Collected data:
%%
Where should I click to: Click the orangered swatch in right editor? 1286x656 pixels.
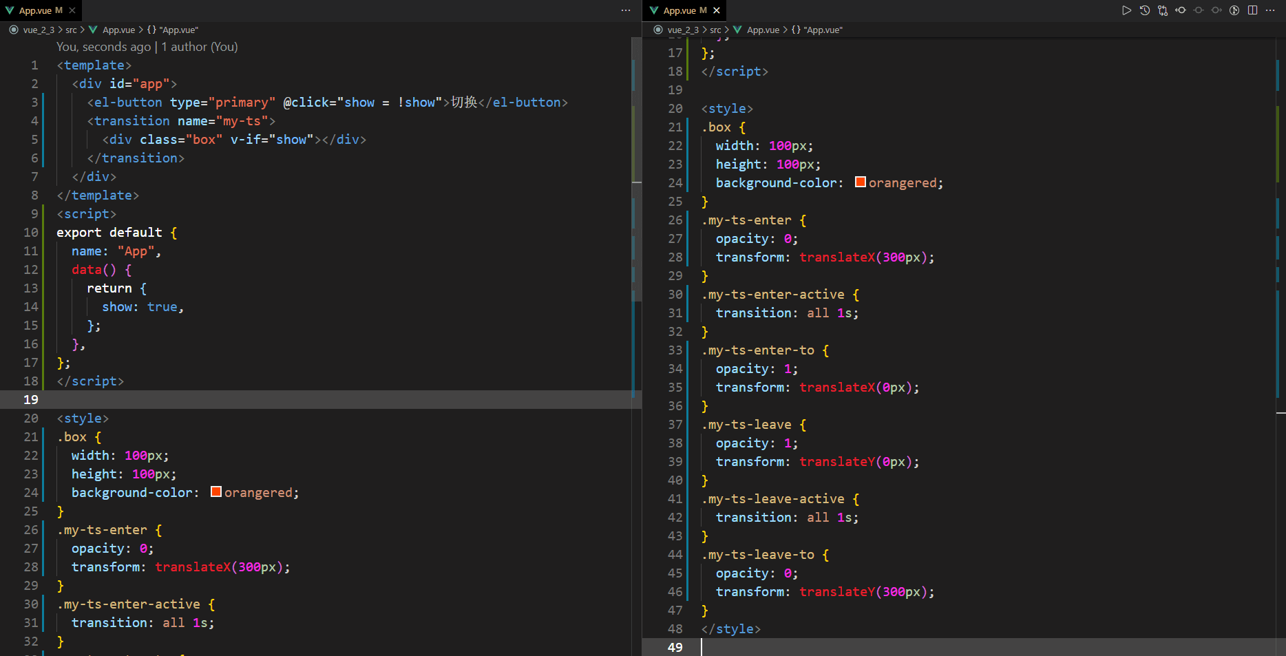coord(861,182)
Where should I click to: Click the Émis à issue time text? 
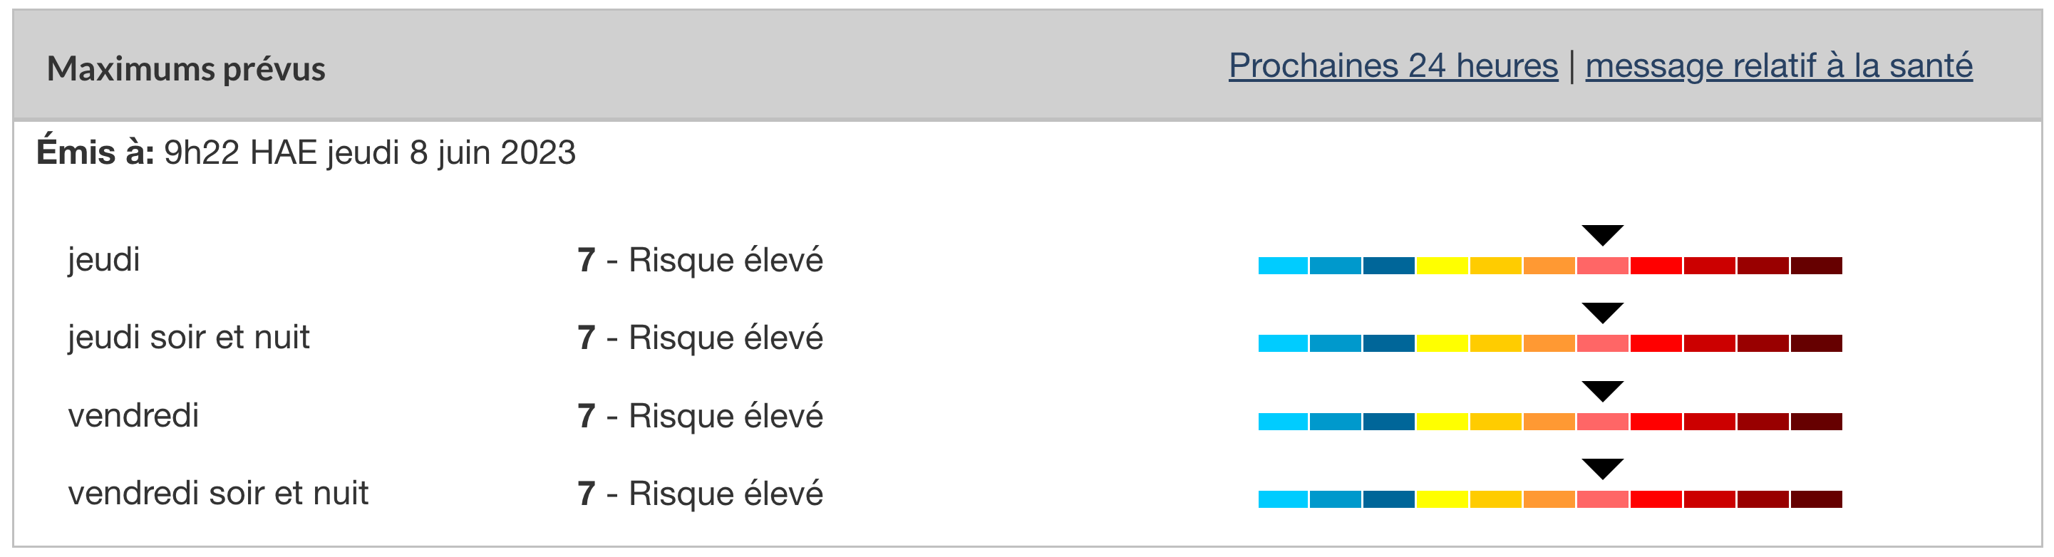coord(306,152)
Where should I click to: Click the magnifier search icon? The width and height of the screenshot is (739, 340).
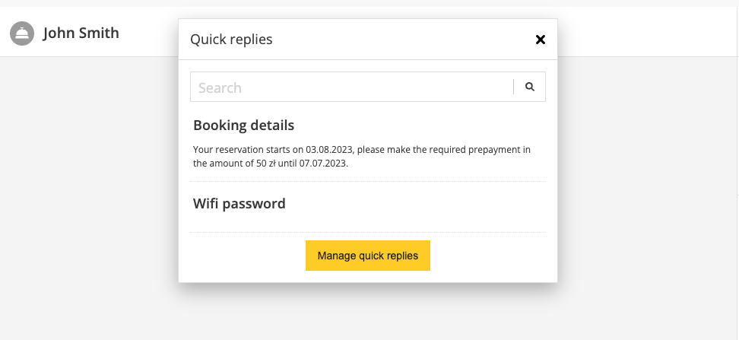click(530, 87)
%%
> Your goal
Wherever a picture appears in the data, please drop it and retype the rest exactly.

> Solution to this exercise
Where should I click to: Click the orangered swatch in right editor? 1286x656 pixels.
coord(861,182)
Where should I click to: Click the Émis à issue time text? 
coord(306,152)
Where should I click to: Click the magnifier search icon? The width and height of the screenshot is (739, 340).
click(530, 87)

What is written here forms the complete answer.